Commercial landlords, at time of writing, have not been granted the kind of loan repayment holiday offered to other sectors of the business world. There is a significant chance that large numbers of landlords could face insolvency in the next few months and beyond.
With this in mind, the questions to consider are what insolvency means for the landlord, and what it means for any of their tenants, who thus far have managed to keep their business operating.
The effect of landlord insolvency
In the first instance most landlords will probably opt for a Creditor’s Voluntary Arrangement (CVA) rather than full scale liquidation. This will take the form of an agreement between the landlord and any creditors and can be entered into as long as 75% of those creditors agree.
Any tenant of a landlord taking this course of action will not be involved in the process itself (being a debtor rather than creditor) and will only discover it has happened after the event.
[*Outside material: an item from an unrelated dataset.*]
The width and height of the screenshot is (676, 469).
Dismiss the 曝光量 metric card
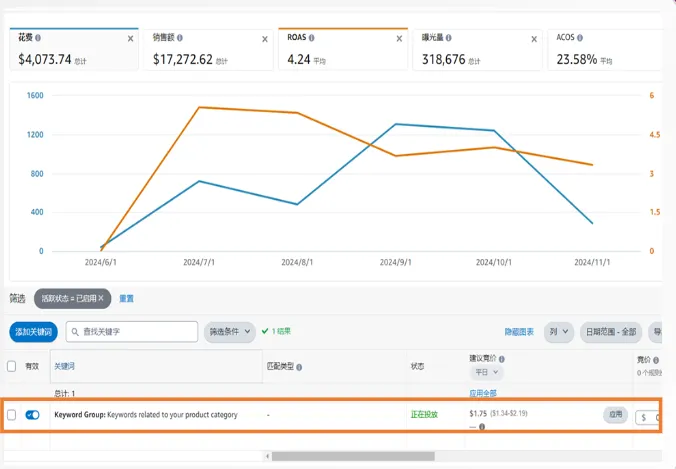pyautogui.click(x=534, y=39)
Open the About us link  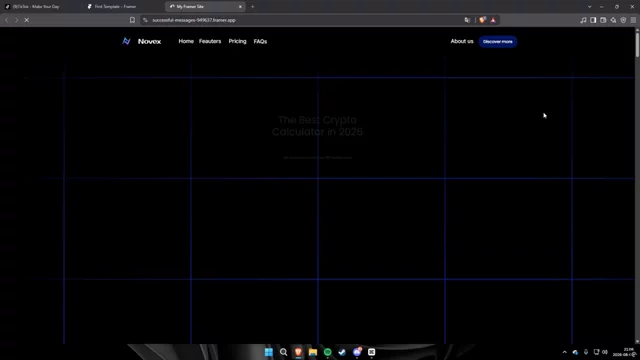pyautogui.click(x=462, y=41)
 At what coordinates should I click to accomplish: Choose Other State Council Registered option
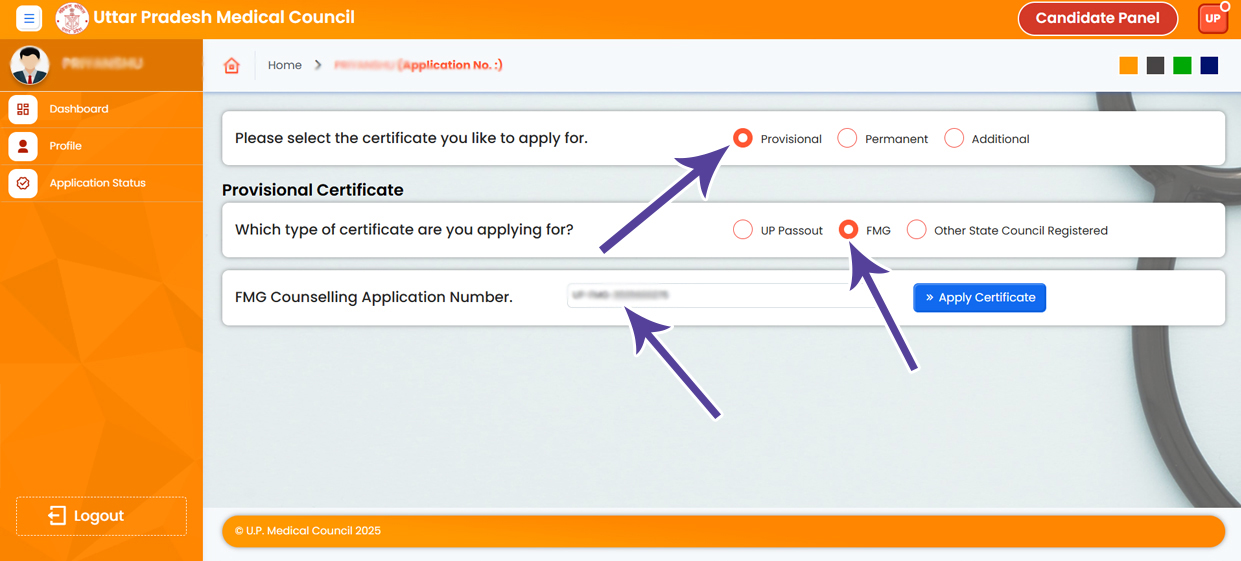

The impact a landlord CVA might have on a tenant is difficult to predict, but under the supervision of an insolvency practitioner, it is likely that the attitude of the landlord toward their tenant will harden somewhat in respect to lease obligations being met in full and on time.
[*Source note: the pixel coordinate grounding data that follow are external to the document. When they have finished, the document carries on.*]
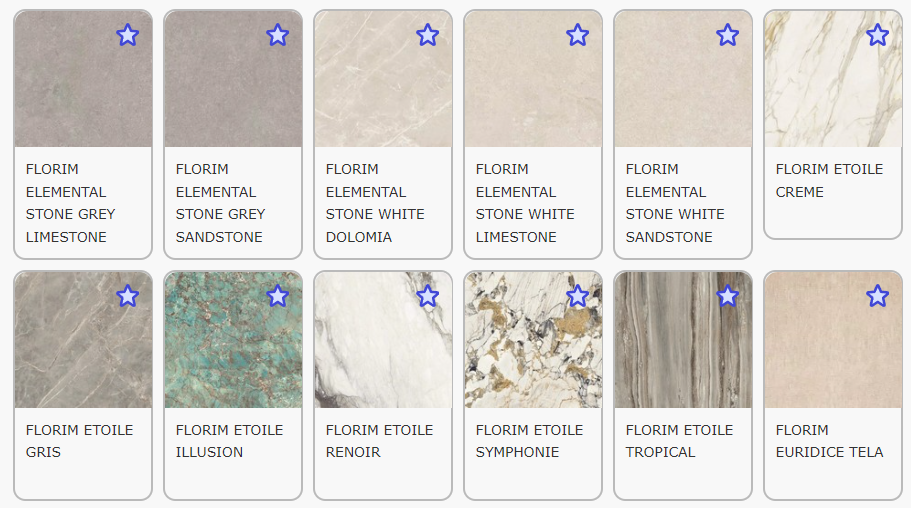This screenshot has width=911, height=508.
Task: Click the star on Elemental Stone White Dolomia
Action: [427, 35]
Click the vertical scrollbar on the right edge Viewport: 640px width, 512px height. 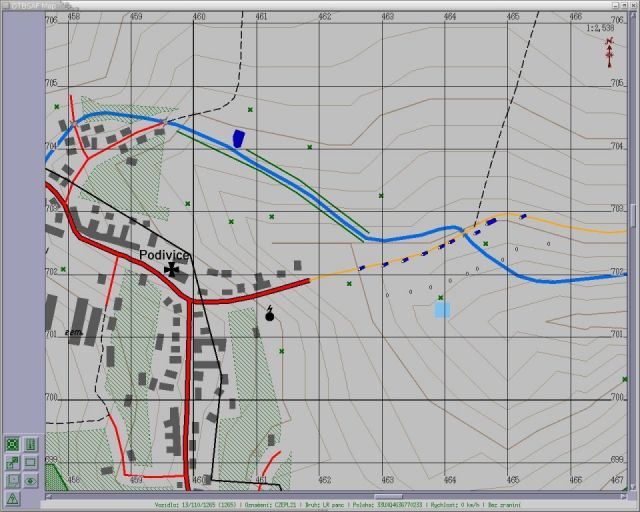(x=632, y=215)
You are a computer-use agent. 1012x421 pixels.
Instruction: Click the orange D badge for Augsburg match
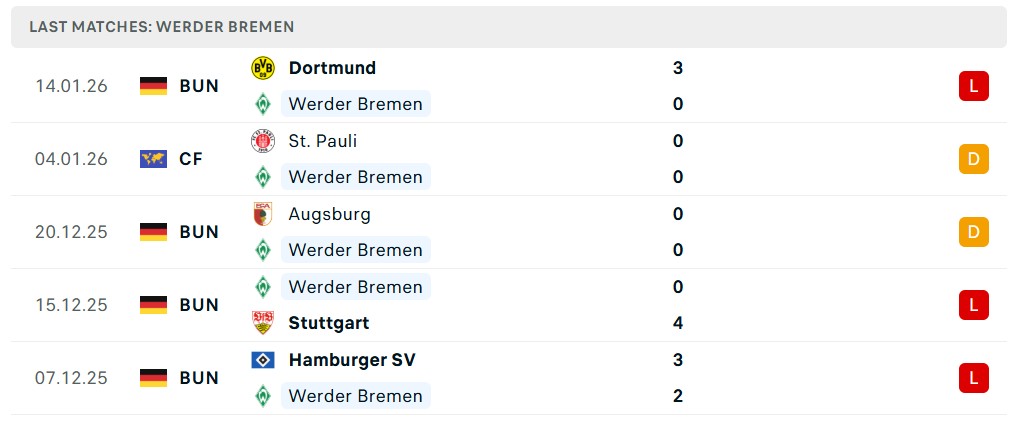click(973, 232)
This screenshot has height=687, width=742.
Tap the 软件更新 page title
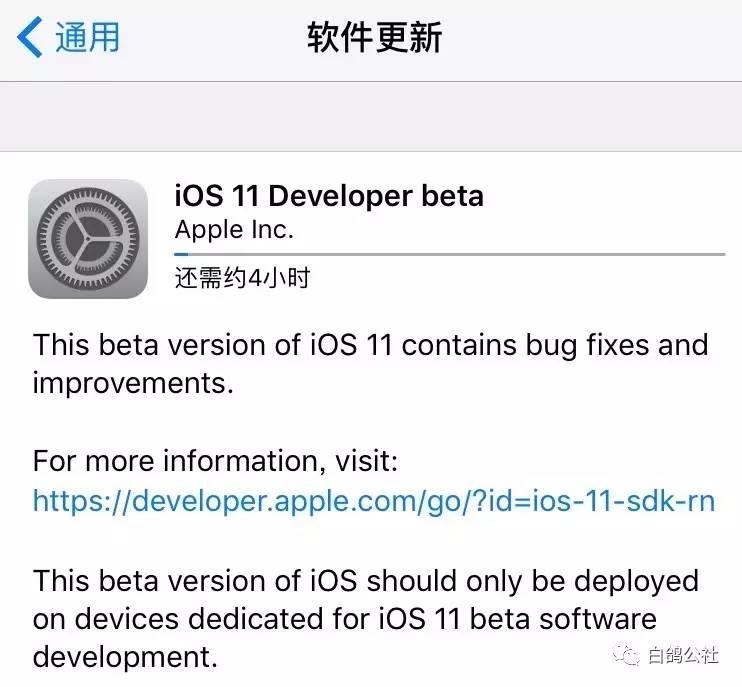click(x=374, y=38)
As such, the kind of flexibility needed for the negotiations between a landlord and tenant in the current climate are likely to be absent once a CVA is in place.
If a landlord enters into administration rather than opting for a CVA, the impact on a landlord and tenant is likely to be reduced. As the administration will be attempting to rescue the landlord company, the administrator will work closely with existing management, which should ensure that existing lines of communication continue to operate as before.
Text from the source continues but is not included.